[Screenshot grounding data]

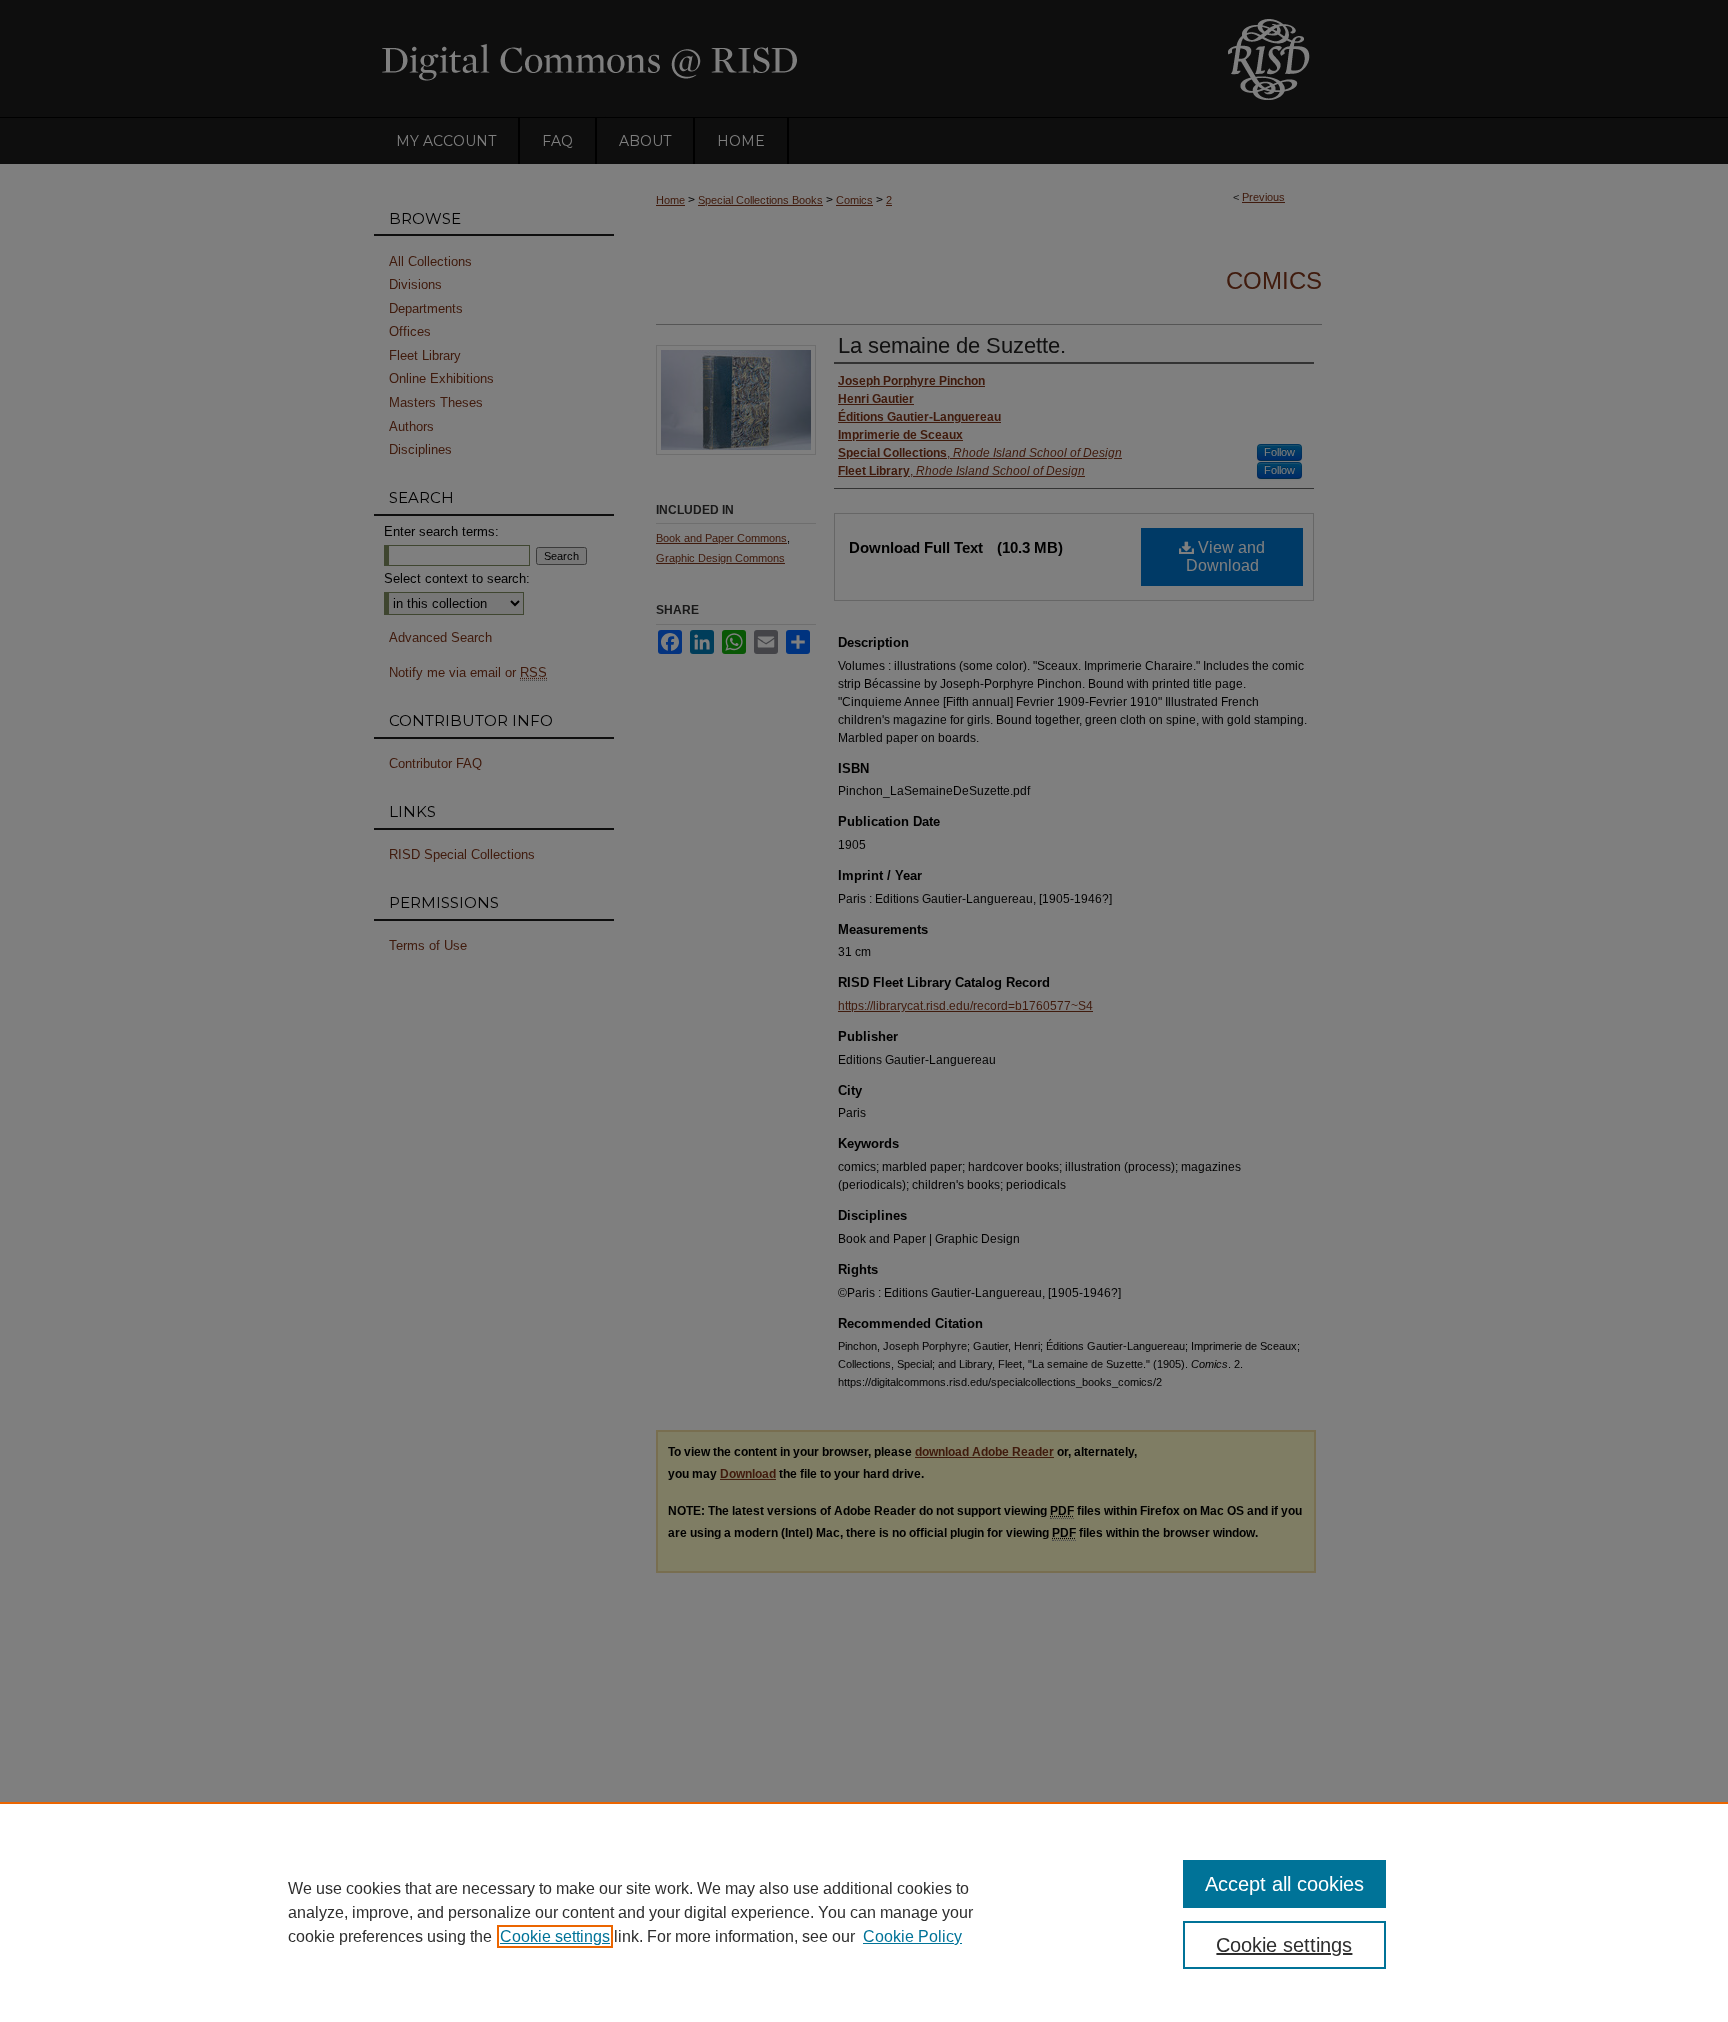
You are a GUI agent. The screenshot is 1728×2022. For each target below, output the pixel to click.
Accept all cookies (1284, 1884)
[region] (864, 1912)
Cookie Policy (912, 1936)
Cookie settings (555, 1936)
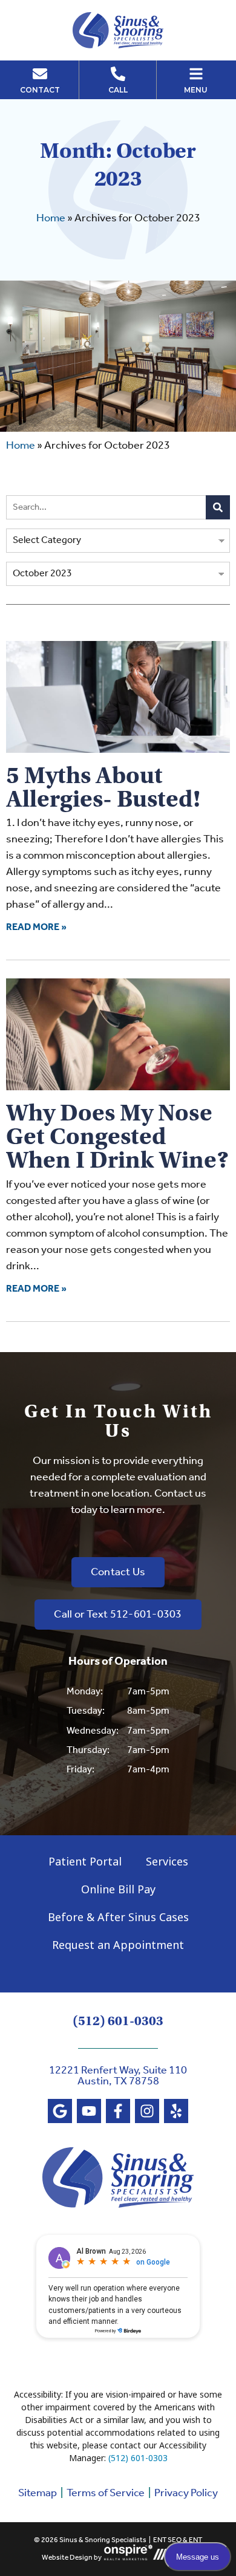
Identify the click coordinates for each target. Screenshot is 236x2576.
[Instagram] (147, 2111)
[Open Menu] (196, 74)
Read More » (36, 927)
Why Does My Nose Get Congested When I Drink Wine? (117, 1136)
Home (50, 218)
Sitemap (37, 2493)
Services (167, 1861)
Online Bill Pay (118, 1889)
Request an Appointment (118, 1944)
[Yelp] (176, 2111)
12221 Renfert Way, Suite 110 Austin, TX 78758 (118, 2076)
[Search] (218, 507)
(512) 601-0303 (118, 2021)
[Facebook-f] (118, 2111)
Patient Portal (85, 1861)
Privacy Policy (186, 2493)
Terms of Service (106, 2493)
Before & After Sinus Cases (118, 1917)
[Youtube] (89, 2111)
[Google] (60, 2111)
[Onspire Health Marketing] (128, 2558)
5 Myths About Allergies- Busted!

Action item
Go through the entries and return each line where the word "click" appears.

Response to the task
You are a GUI agent. The screenshot is 1728×2022. For each target below, output the pixel to click.
Identify the click coordinates for each target. Screenshot is 236x2576.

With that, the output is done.